What you will do: Format the lines below as a JSON list of strings, one string per line, skipping any blank lines. Leave the pictures out.
**** Record list ****
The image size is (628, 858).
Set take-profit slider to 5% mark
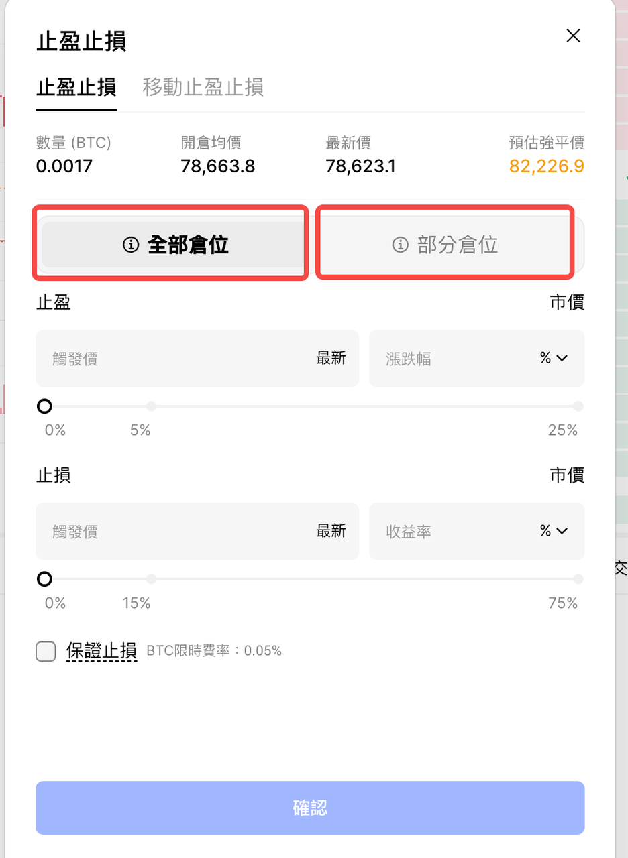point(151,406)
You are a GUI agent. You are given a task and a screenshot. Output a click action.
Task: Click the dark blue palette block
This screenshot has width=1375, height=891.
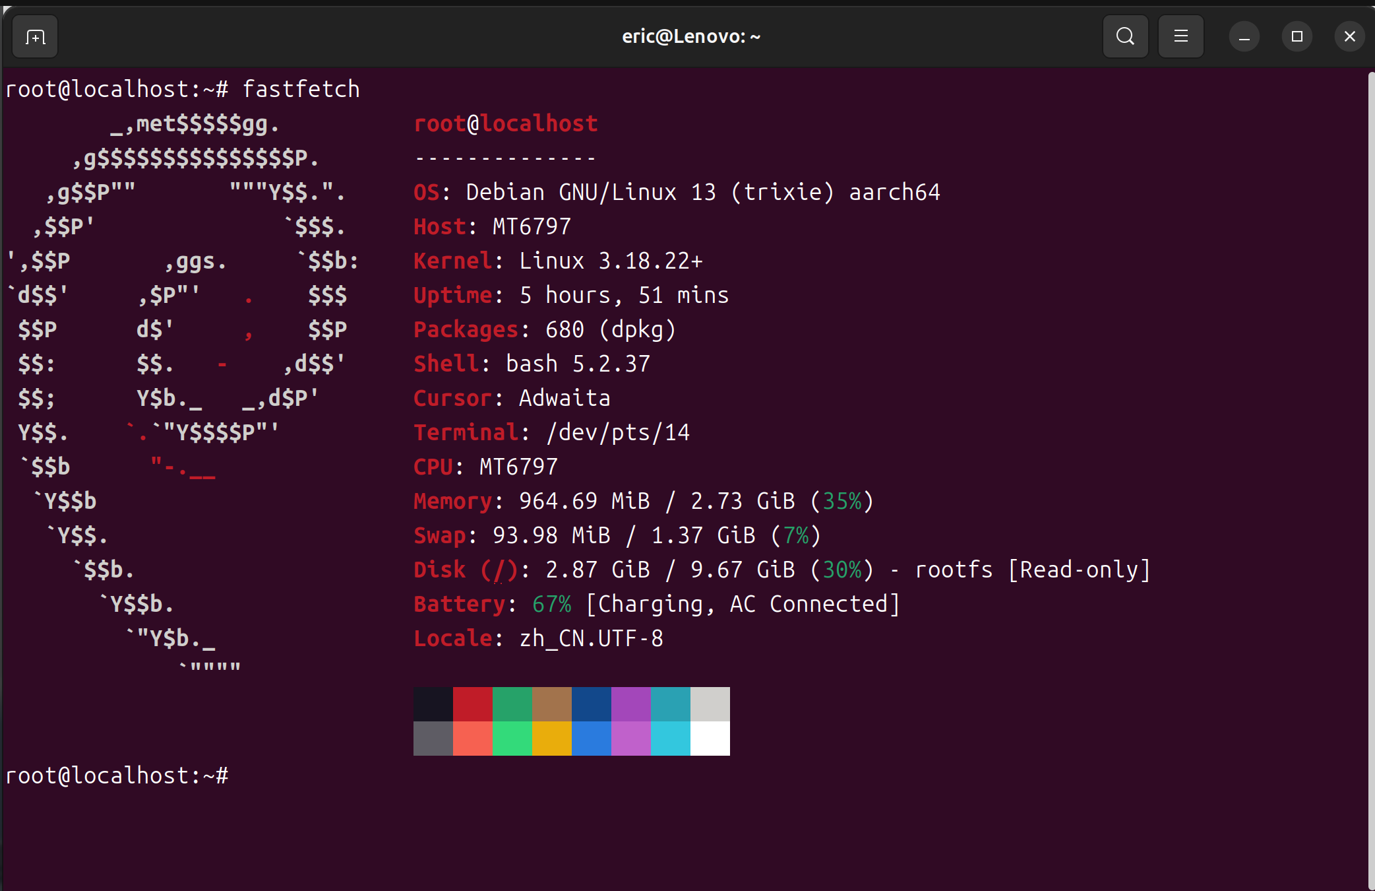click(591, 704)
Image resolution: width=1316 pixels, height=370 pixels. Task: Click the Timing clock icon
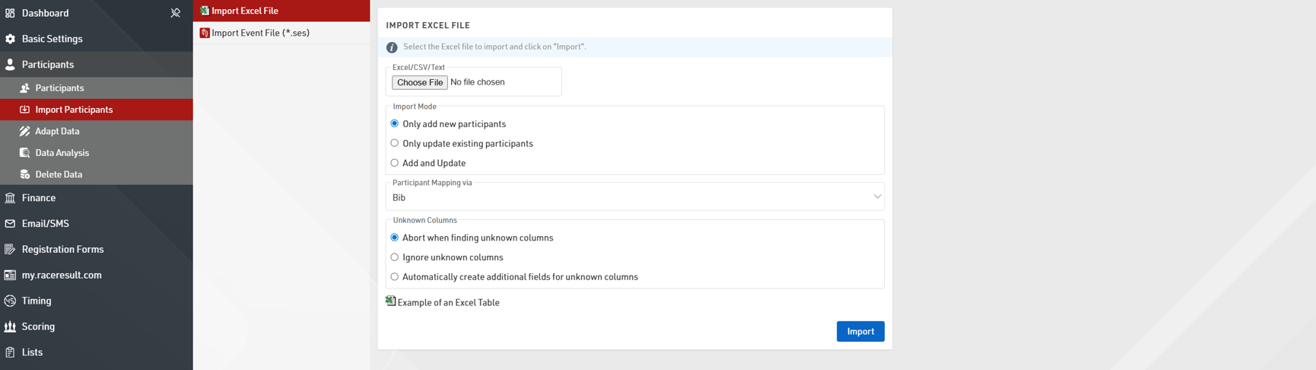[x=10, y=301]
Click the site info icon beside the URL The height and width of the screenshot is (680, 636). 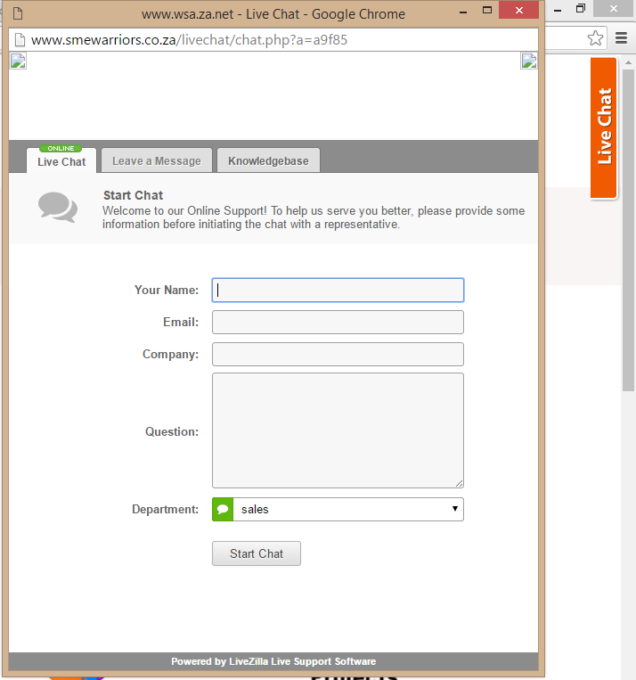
****
Result of this exercise:
[
  "The image size is (628, 858).",
  "Set take-profit slider to 5% mark",
  "point(151,406)",
  "You are a GUI agent. You are given a task and a screenshot. Output a click action.",
  "Task: Click the dark blue palette block",
  "This screenshot has width=1375, height=891.",
  "click(591, 704)",
  "Image resolution: width=1316 pixels, height=370 pixels. Task: Click the Timing clock icon",
  "[x=10, y=301]",
  "Click the site info icon beside the URL The height and width of the screenshot is (680, 636). "
]